But the Article also states that recently it has become more common and foreign laws are used differently, no longer are foreign laws just used for international trade agreements (where there is no US federal laws) on the subject, but dealing with social issues where there are US laws on the books:

“When it comes to interpreting treaties or settling international business disputes, the Court has always looked to the laws of other countries, and the practice has not been particularly controversial,” says Norman Dorsen, a professor at New York University Law School. However, beginning in the late nineteen-nineties, the Court’s more liberal members began citing foreign sources to help interpret the Constitution on basic questions of individual liberties—for which the laws of foreign democracies tend to be more progressive than those at home.by: Jeffery Toobin of The New Yorker.

I guess it's a matter of interpretation wherein a SCOTUS justice is actually writing laws based on foreign court systems or just looking to those courts for help in understanding their responsibilities.


That is the main problem, judges don't write laws. These are the people who enforce the constitution, not write it, and when they do start writing the constitution we may as well start calling them the Polit Bureau (i.e. appointed by the parties, yet saying what the country can do.)


The one case that comes to mind, in particular, is the constitutionality of sentencing a juvenile offender to death. I do not think it's really in the Constitution one way or the other, and such a sentence is one of morality rather than legal responsibility. And again, I applaud those judges who based that decision on the merits of the case. In fact, how can any society with concience put a juvenile offender to death?


Here is where the justices did not follow the constitution and used foreign law. Why you may ask?

Amendment X - Powers of the States and People. Ratified 12/15/1791.
The powers not delegated to the United States by the Constitution, nor prohibited by it to the States, are reserved to the States respectively, or to the people.

If something is not in the Constitution or a Federal law then it is the States laws that will be used. The State in this case did have a law stating that a juvenile could face death.


It's beyond reprehensible, and the US was the last of the western civilizations to undertake such barbarism.
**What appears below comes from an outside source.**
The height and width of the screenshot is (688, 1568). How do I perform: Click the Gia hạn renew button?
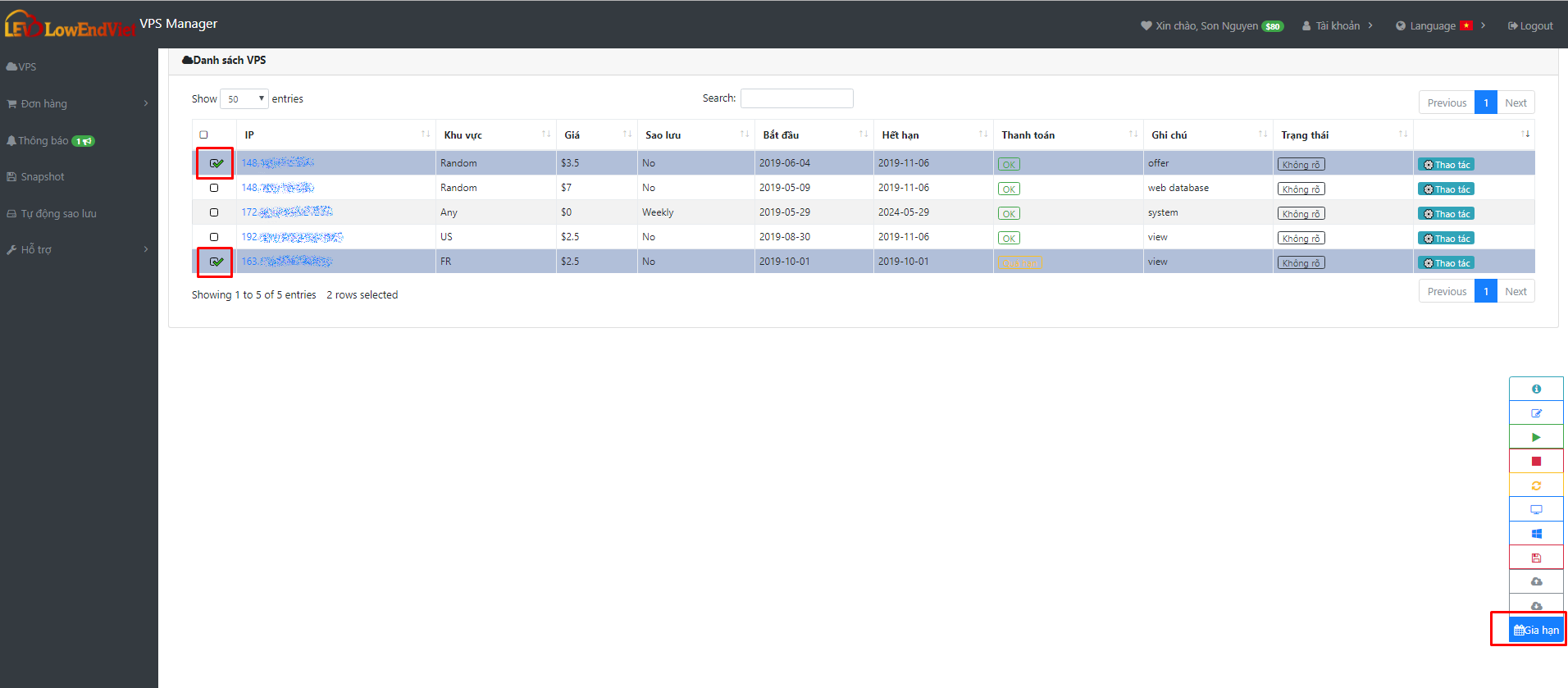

Then maybe we are not a western civilization, and really the American civilization. I don't want a judge using their morals (just like you don't want an extremely religious judge using his) to make laws, I want them to use the morals of those laws enacted by the people. If you don’t like a law, use you right to vote in order to change it.

My idea of a Constitutional judge is one who doesn't interpret the Constitution in a manner that would remove our rights, as American citizens


But that's just it, you are removing the right of the American people to make a law by ballot or elect those who write the laws (at the local level, if not the Federal level). What judges you like are those who will use laws from other countries and ignore those laws enacted by the American people (local or Federal), just because they are more moral in the Judges opinion.
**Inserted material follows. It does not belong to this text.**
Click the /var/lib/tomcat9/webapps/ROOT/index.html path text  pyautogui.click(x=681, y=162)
While you think this is some how protecting the peoples rights, what your really advocating is the removing the right of the American people to create their own laws, even if those laws are barbaric.

I see where you are coming from, while you think protecting one individual’s rights are the highest priority, I find that protecting every American’s right to govern themselves more important. When nine people in black robes start telling me (and voters in the US) that we will us another countries laws, because in their opinion it is more moral then those we enacted, I get scared as hell.
on Oct 09, 2005
the right of the American people to create their own laws, even if those laws are barbaric.


and it is the duty of the supreme court to invalidate barbaric laws enacted by federal government or any state.
on Oct 09, 2005
and it is the duty of the supreme court to invalidate barbaric laws enacted by federal government or any state.


Only if those laws violate the Constitution (i.e. the will of the people). If there is nothing in the Constitution pretaining to the law, then the Court has no authority to change or stop it.
on Oct 09, 2005
If there is nothing in the Constitution pretaining to the law, then the Court has no authority to change or stop it.


it's not unreasonable to presume a 'barbaric' law might possibly run afoul of the proscription against 'cruel & unusual punishment'?